This blog focuses on the ZOODLE word ‘MODEL’.
Science fiction literature and movies offer many stories in which artificial intelligence (AI) has developed to astounding levels and highly intelligent machines have become commonplace. There, machines are often indistinguishable from actual humans, not just in terms of physical appearance, but also because of their remarkable cognitive skills.
This is fiction, of course, and androids are not walking among us. Yet, AI permeates our lives and intervenes in a wide range of tasks, from voice recognition to self-driving cars and distinguishing Chihuahuas from muffins.
But how does AI manage to accomplish these feats?
The short answer is that successful machines are good at doing just the one thing: digesting loads of data (e.g., images of muffins and Chihuahuas) and learning any patterns hidden in within (e.g., the distinctive traits of muffins and Chihuahuas). In other words, machines filter out uninformative details that are not helpful towards solving a specific task and learn a simplified, yet effective, representation of the world.
That representation is a model.
Making sense of data
Scientists, a bit like machines, strive to formulate models of real-world phenomena. The underlying philosophy is similar: scientists observe phenomena through the lens of data, and because data is complicated, noisy and potentially biased in not-always-clear ways, they need to find a way to make sense of it.
Hence scientists resort to abstract, simplified models of a phenomenon. This helps them reason about observed patterns.
Such models are not fuzzy entities, but rather precise constructs formulated in terms of mathematical and logical statements – and this makes scientific models quantitative, rigorous, explicit in their assumptions and open to scrutiny.
One major difference between scientific models and machines lies in their purposes: machines typically focus on solving some practical task, whereas scientists are, in the main, concerned with improving our understanding of real-world phenomena.
Scientists have been pretty good at this. In fact, we now have access to models that accurately describe nature at all scales, from subatomic particles to stars and beyond. Weather forecasting models in particular represent a remarkable scientific success, testifying our ability to tame even chaotic phenomena.
Infectious disease dynamics represents another scientific setting where mathematical models play a fundamental role.
As said, interpreting data (and particularly epidemiological data) is not always a straightforward task. It is often the case that the same data are compatible with multiple explanations, i.e., different potential mechanisms can lead to the same observation.
Uncertainty and public health
Such uncertainty can be a problem in a public health crisis, for example at the onset of an outbreak, when difficult decisions need to be taken and different interpretations may suggest different courses of action.
In such contexts, models are not a panacea. However, they do provide a principled approach to navigate uncertainty and discuss potential alternatives.
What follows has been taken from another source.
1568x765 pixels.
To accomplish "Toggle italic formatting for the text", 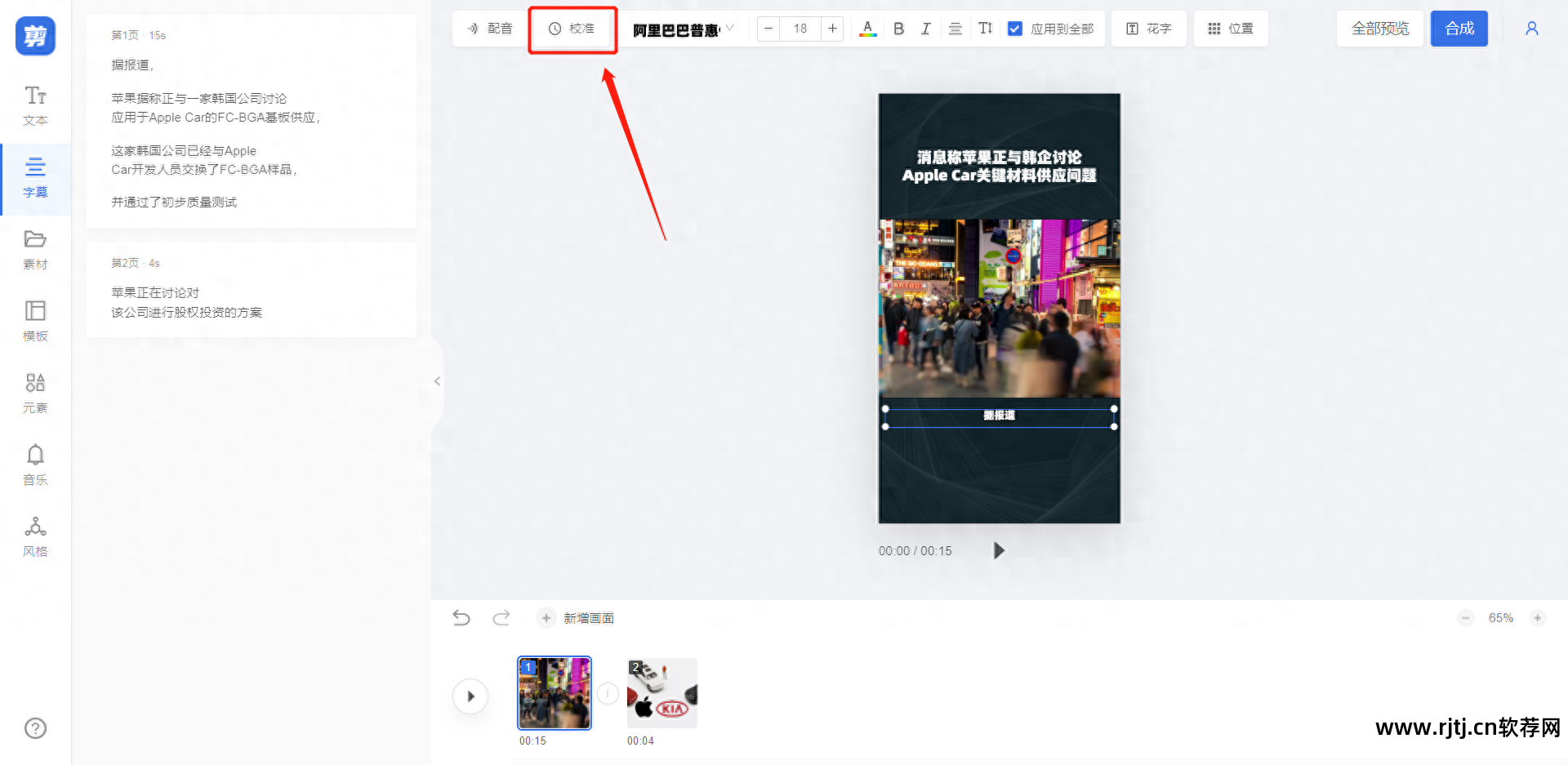I will (x=925, y=28).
At the time of writing, for example, cases of monkeypox, a disease typically found in West and Central Africa, are being increasingly reported worldwide, but it remains unclear whether this outbreak is self-sustained or not.
Nowadays, mathematical transmission models are routinely incorporated in outbreak responses and contribute to advising public health policies.
One Health is another setting that benefits from epidemic modelling, by virtue of its collaborative and interdisciplinary essence. One Health views human health as being indissolubly related to animal and plant health and to the environment. In the case of emerging and re-emerging zoonotic pathogens, One Health focuses on the interface between humans and potential pathogen reservoirs, as that is where epidemic risk (for example cross-species spillover) concentrates.
The One Health Poultry Hub’s activities revolve around the interface between people and domestic poultry and aim to improve human and poultry health as well as the sustainability and safety of the poultry sector in developing countries. In this context, mathematical modelling efforts are directed at a better understanding of the structure of the poultry industry, as well as the extent of biological hazards.
Ongoing modelling work within the Hub involves, for example, mapping the distribution of poultry farms from limited observations, as well as characterising ‘fluxes’ of chickens from those farms to poultry markets.
The Hub also aims to implement a unified computational framework to simulate poultry movements at a granular level as well as disease transmission scenarios whilst leveraging the wealth of data collected by collaborators. Model outputs will help us to uncover epidemic patterns ‘hidden’ within biological data, including the genetic sequences of pathogens.
Combined modelling efforts will ultimately allow us to assess risky settings and behaviours linked to poultry handling, and contribute to this to inform strategies to reduce the burden of infectious diseases and other foodborne hazards.